X-ray diffraction (Rigaku, D / Max 2200) analysis was performed to confirm the crystal structure of the nanocomposite prepared in Example 1. As a result, as shown in FIG. 2, the interlayer spacing of the layered inorganic hydroxide was about 7.9 Å and the typical lamellae structure into which nitrate anions were inserted. The interlayer spacing of the siRNA-layered inorganic hydroxide was about 25 Å. The anion was ion exchanged with siRNA and the siRNA was intercalated into the layer in a structure parallel to the hydroxide layer and expanded about 20 mm, resulting in a siRNA-layered inorganic hydroxide nanocomposite having a two-dimensional structure. The target-oriented siRNA-layered inorganic hydroxide also maintains the interlayer spacing even after the multi-functional ligand binding reaction, it can be seen that the target-oriented siRNA-layered inorganic hydroxide nanocomposite of the form inserted between the siRNA layers.

Transmission electron microscopy (JEOL JEM-2100F) analysis was performed to confirm the shape and particle size of the target-oriented siRNA-layered inorganic hydroxide nano hybrid prepared in Example 1. As a result, as shown in Figure 3, it can be seen that the target-oriented siRNA-layered inorganic hydroxide nano hybrids were made of hexagonal nanoparticles having an average size of 100 ± 20 nm.
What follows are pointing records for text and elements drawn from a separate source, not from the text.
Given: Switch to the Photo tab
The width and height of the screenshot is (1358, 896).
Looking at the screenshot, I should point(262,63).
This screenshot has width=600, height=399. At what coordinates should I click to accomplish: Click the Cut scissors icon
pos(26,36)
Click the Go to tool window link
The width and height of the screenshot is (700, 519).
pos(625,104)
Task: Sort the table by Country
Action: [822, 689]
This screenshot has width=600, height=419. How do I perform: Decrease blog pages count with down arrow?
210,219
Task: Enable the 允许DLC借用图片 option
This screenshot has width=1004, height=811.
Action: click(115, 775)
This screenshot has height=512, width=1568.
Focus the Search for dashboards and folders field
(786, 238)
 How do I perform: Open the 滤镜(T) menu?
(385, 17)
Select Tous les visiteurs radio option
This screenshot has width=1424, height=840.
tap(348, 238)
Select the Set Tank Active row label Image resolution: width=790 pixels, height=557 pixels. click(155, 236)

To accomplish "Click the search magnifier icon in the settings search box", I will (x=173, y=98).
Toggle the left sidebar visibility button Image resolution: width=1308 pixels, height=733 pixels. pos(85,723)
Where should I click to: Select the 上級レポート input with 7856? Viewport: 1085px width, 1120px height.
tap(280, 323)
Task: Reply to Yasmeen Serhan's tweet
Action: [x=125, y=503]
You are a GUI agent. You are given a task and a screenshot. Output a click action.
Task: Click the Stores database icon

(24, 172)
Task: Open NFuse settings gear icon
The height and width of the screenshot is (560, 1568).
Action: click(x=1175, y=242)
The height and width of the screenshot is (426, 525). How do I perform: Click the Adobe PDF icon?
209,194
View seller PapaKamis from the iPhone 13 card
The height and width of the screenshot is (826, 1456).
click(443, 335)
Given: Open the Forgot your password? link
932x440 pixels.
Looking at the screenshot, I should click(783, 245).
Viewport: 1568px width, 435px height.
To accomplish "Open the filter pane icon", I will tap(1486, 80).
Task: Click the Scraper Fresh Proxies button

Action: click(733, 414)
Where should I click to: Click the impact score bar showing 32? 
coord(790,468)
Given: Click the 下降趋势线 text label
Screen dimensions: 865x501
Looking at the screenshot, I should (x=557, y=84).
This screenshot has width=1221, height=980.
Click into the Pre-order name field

Experimental Example 1 Analysis of Stability in Serum of Target-oriented siRNA-Layered Inorganic Hydroxide Nanocomposites

Serum stability of the target-oriented siRNA-layered inorganic hydroxide nano hybrids prepared in Example 1 was investigated.

A concentration of 10 µg was added to 90 µl of the stability reaction solution (including 10% of rat serum, Invitrogen) based on siRNA, and left at 37 ° C. After a predetermined time (0, 0.5, 1, 2, 4, 6, 8, 10, 12 and 24 hours), dispense 12 μl each, immediately freeze at -70 ° C, and store for each hour 2.5 μl of the sample was subjected to gel electrophoresis (1% agarose gel) in Tris-Acetate (TAE) buffer to confirm whether siRNA was maintained in serum. Pure siRNA was used as a comparative group.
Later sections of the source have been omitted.